According to U.S. Attorney Pak, the indictment, and other information presented in court: At the time of the alleged misconduct, Aaron Masters was employed as a deputy sheriff assigned to work on the Gwinnett County Sheriff Office’s RRT inside the Gwinnett County Jail. The RRT was a specialized unit which resolved high-risk incidents and provided general assistance in maintaining order in the jail. On August 20, 2018, Masters, without justification, is alleged to have repeatedly struck an inmate in the face with his closed fist, injuring her. Following the assault, Masters wrote a report about the encounter in which he falsely claimed that the physical force was necessary to gain the inmate’s compliance.
Aaron S. Masters, 27, of Jefferson, Georgia, was indicted on January 14, 2020, for violating an inmate’s civil rights and for writing a false report. Members of the public are reminded that the indictment only contains charges.

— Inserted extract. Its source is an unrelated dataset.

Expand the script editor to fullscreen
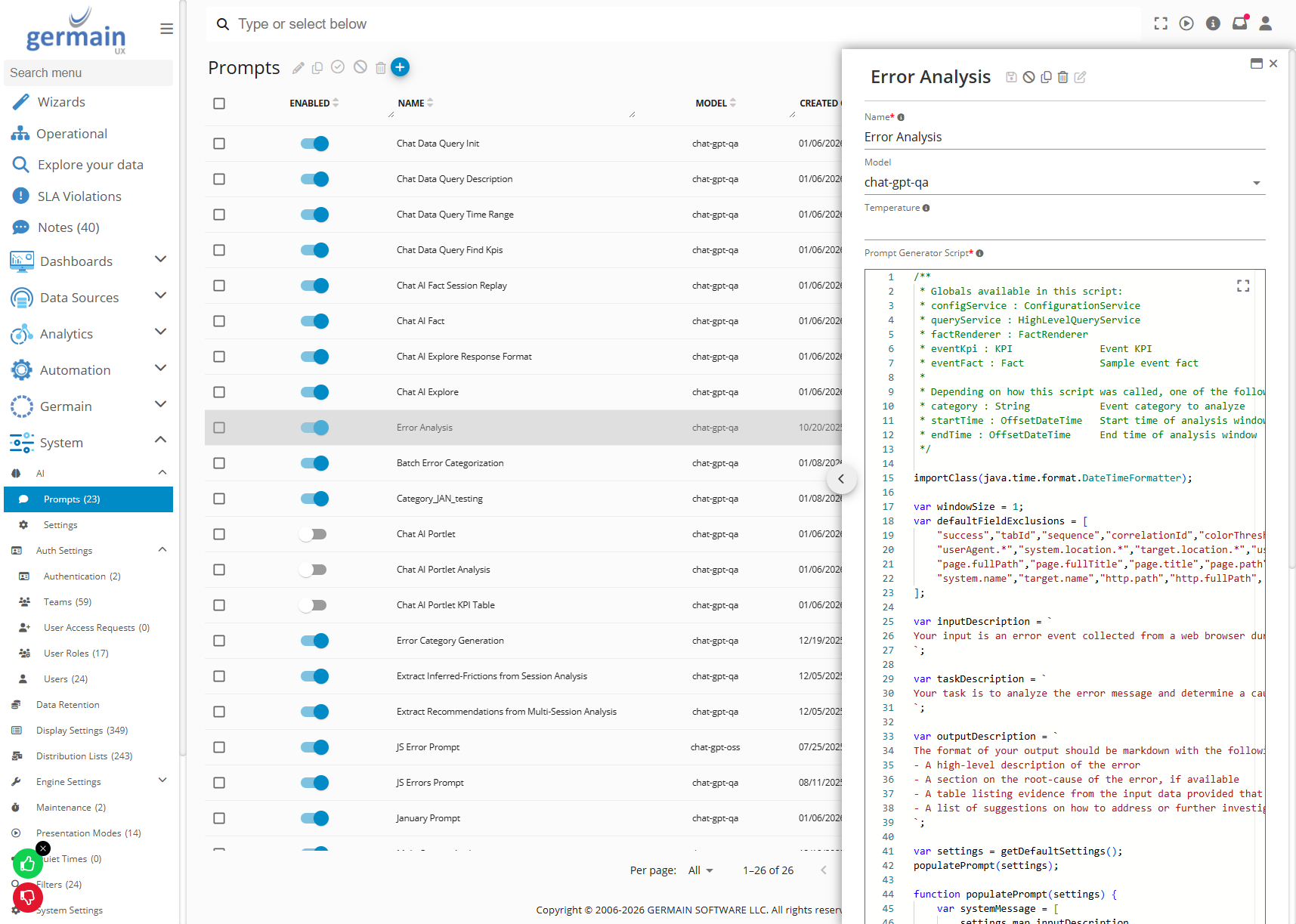This screenshot has height=924, width=1296. pyautogui.click(x=1243, y=286)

The defendant is presumed innocent of the charges and it will be the government’s burden to prove the defendant’s guilt beyond a reasonable doubt at trial.
The FBI is investigating this case.
Assistant U.S. Attorney Brent Alan Gray and Department of Justice Civil Rights Trial Attorney Tim Visser are prosecuting the case.
For further information please contact the U.S. Attorney’s Public Affairs Office at USAGAN.PressEmails@usdoj.gov or (404) 581-6016. The Internet address for the U.S. Attorney’s Office for the Northern District of Georgia is http://www.justice.gov/usao-ndga.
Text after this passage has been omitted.